• [DO THIS]:
In the listing below, reproduce the lines from the one containing "The height and width of the screenshot is (636, 1080)." through the one containing "pos(204,771)", both included, and switch "hamburger" to "overflow" while keeping everything else unchanged.

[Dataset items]
-=-=-=-=-

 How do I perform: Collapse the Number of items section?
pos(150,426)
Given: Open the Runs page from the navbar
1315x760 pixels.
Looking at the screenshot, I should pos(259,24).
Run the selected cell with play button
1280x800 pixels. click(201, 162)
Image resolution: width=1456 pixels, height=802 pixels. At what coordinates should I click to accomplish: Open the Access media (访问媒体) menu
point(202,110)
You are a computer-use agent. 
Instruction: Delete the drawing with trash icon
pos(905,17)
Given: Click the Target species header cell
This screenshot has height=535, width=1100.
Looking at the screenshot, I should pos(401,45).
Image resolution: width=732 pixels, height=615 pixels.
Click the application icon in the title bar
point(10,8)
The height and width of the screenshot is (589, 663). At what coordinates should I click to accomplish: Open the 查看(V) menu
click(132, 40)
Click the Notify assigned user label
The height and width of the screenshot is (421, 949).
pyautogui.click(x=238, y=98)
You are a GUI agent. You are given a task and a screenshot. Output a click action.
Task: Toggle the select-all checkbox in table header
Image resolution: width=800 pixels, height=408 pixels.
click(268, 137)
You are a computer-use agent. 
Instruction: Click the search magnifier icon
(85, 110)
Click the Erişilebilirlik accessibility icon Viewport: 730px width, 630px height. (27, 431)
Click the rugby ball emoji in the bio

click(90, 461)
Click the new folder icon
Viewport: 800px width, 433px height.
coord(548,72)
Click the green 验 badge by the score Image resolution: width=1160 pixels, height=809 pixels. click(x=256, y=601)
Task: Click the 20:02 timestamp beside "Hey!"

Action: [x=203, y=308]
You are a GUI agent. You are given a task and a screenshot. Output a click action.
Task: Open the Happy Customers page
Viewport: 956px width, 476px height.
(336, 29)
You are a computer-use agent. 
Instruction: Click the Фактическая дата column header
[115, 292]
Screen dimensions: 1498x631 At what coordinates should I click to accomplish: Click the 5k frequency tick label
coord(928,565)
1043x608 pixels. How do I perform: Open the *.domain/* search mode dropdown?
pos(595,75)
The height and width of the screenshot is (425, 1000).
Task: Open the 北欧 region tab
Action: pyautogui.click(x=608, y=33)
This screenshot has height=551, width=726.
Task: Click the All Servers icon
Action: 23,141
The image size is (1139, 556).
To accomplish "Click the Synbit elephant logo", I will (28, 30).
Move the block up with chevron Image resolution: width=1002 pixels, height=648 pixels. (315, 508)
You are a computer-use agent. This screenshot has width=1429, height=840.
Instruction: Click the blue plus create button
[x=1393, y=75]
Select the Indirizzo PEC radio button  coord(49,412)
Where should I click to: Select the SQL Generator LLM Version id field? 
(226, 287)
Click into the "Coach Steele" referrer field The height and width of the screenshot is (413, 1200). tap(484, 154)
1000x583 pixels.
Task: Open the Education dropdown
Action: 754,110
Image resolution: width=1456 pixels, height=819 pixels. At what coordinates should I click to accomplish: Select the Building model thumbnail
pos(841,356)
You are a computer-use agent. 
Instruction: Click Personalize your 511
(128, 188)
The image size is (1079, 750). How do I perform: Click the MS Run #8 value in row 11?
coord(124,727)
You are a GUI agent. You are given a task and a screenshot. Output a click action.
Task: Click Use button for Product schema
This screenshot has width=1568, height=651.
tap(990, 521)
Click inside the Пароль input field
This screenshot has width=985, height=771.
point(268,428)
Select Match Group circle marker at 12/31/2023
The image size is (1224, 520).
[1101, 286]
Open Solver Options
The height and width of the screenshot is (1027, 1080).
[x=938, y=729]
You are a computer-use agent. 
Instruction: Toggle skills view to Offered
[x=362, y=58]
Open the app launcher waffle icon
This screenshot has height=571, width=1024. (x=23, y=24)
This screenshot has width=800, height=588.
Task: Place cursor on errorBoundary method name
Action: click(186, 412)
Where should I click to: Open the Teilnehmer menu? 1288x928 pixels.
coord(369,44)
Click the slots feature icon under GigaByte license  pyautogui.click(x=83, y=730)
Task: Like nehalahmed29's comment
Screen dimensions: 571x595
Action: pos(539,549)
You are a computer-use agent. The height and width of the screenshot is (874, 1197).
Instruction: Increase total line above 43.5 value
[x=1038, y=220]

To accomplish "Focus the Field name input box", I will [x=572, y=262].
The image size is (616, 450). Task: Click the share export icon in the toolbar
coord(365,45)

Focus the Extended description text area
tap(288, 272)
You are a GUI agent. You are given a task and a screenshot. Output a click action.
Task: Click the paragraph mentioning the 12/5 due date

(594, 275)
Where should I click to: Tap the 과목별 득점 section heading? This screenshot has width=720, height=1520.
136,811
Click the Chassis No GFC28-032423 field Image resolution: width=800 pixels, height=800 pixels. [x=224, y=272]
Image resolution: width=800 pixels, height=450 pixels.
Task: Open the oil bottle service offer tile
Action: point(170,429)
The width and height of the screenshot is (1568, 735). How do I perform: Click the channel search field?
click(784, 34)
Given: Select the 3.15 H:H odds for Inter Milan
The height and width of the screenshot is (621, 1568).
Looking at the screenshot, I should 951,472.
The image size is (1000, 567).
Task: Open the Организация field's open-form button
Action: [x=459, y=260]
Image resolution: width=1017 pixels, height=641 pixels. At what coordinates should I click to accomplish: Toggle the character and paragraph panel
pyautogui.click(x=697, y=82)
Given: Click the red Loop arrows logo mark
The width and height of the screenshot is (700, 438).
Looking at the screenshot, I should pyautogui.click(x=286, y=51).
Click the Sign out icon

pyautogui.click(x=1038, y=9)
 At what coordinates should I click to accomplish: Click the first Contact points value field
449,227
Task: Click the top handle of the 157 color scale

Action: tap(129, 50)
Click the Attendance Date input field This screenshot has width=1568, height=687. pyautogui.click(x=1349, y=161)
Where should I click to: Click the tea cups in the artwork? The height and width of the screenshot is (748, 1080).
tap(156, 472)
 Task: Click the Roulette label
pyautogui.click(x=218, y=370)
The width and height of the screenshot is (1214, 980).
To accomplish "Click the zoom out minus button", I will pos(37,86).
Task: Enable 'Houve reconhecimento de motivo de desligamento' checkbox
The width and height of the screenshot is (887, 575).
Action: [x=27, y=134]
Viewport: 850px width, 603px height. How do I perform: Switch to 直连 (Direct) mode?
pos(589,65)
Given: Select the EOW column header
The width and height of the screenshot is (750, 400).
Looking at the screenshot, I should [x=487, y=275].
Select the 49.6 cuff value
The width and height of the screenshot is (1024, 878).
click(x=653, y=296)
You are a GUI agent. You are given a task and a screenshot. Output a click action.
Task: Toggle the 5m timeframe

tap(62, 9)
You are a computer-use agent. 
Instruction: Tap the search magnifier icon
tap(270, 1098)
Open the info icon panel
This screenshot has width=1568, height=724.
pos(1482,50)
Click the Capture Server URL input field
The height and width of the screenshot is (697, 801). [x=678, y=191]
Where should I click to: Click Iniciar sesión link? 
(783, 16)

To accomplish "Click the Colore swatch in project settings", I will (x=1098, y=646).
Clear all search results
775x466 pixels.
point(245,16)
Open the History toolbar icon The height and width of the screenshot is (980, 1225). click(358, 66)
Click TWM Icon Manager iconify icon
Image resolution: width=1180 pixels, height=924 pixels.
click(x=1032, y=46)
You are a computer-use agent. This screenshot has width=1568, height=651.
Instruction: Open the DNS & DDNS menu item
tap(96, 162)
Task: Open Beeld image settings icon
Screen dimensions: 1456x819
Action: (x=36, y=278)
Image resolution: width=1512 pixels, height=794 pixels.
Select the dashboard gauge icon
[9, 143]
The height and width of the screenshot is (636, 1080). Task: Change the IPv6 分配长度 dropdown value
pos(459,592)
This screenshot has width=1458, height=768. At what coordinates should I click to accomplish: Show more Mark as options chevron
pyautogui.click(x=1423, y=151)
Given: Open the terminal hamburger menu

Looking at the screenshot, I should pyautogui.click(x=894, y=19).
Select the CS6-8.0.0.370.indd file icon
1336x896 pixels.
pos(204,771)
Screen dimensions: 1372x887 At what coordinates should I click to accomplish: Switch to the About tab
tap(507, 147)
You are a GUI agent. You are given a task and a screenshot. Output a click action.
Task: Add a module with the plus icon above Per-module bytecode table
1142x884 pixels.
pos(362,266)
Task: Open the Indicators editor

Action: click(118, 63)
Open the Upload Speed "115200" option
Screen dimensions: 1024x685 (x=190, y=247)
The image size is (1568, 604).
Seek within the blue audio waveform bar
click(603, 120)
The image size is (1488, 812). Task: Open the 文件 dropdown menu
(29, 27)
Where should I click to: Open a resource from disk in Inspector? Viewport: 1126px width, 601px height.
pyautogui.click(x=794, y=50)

-=-=-=-=-

• [FULL SOLUTION]:
The height and width of the screenshot is (636, 1080). Task: Change the IPv6 分配长度 dropdown value
pos(459,592)
This screenshot has width=1458, height=768. At what coordinates should I click to accomplish: Show more Mark as options chevron
pyautogui.click(x=1423, y=151)
Given: Open the terminal overflow menu

Looking at the screenshot, I should pyautogui.click(x=894, y=19).
Select the CS6-8.0.0.370.indd file icon
1336x896 pixels.
pos(204,771)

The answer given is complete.